Job hunters who have posted their resumes on sites like Monster.com and CareerBuilder.com have been getting unusual phone calls that may be a sign of a larger scam.

 

Internet forums are filled with reports of job-seekers receiving calls from numbers such as "223-038-0000" and "223-039-0000." In many calls, the caller will hang up or not say anything, only to call back a few moments later.

Some reports claim that the calls are about job fairs, from heavily-accented speakers who promptly hang up when asked for more information. Online forums such as FatWallet.Com, whocalled.us, and 800Notes.com have been filled with stories of job hunters receiving these mysterious calls over the previous two months.

"My roommate and I have both received several calls over the past three days from 223-039-0000," wrote one commenter on 800Notes.com. "My roommate answered the call today and the gentleman on the other line said he had retrieved my roommate's phone number from Monster.com and wanted to see if he was interested in attending a job fair this week."

"I have received several calls on my cell phone from this number," wrote a poster on FatWallet.Com.

"When I did a search on Google it appears a lot of other people have been getting calls from this number and a similar one - 223-039-0000. Anyone have any ideas on how to make these people stop calling? It appears that the person calling got everyone's number off of their Monster.com resume."

Theories range from the calls being part of an international calling charge scam to selling the phone numbers to telemarketers. Many commenters noted that they were already on the Do-Not-Call (DNC) list, which enables citizens to "opt out" from receiving telemarketing calls.

ConsumerAffairs.com contacted Monster.Com for more information on this issue.

Monster spokesperson Steve Sylvan said that "online fraud is something we take seriously," and that the company had many policies in place to monitor and protect against cases of fraud or scams. "One instance of fraud is one too many," he said. Sylvan said the company would investigate the case further and find more information.

Monster.Com's privacy policy notes that third parties may be able to access the information posted on resumes for purposes other than employment.

"Please remember that if you post any of your personal information in public areas of Monster or Monster Networking, such as in online forums or chat rooms, or in the Monster searchable resume database, such information may be collected and used by others over whom we have no control," the company states.

What You Can Do

Be careful when posting personal information on job boards. Many job seekers post their full contact information on resumes and job boards in the hope of being contacted quickly for employment offers. But this can also open them up to potential fraud, telemarketing scams, and even identity theft.

Your best bet is to only post an e-mail address on your resume, or leave a note saying you only give out your phone number to actual recruiters or employers once contacted.

Additional steps you can take:

• Make sure you're on the Do-Not-Call list. Verify that your phone number is on the DNC registry, and update your number information if your registration has expired.

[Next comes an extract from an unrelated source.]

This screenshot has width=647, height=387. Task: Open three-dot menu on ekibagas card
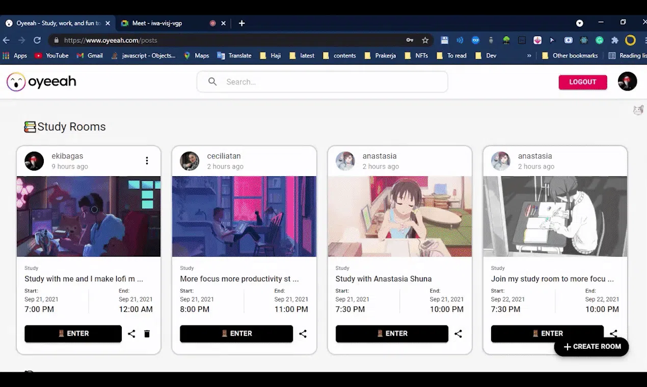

The FTC recently verified that cell phone numbers are not usable by telemarketers, but it never hurts to register your cellphone number just in case.

• File a complaint. If you've received a call from one of these numbers, you can file a complaint with the DNC registry, the FTC, and the Better Business Bureau.

• Dispute the phone charges. If your phone bill is larger than normal from answering these calls, contact your carrier and ask to have the charges reversed or removed from your account. Make sure to document your claim and note how long you were on the phone, how many times the callers called, etc.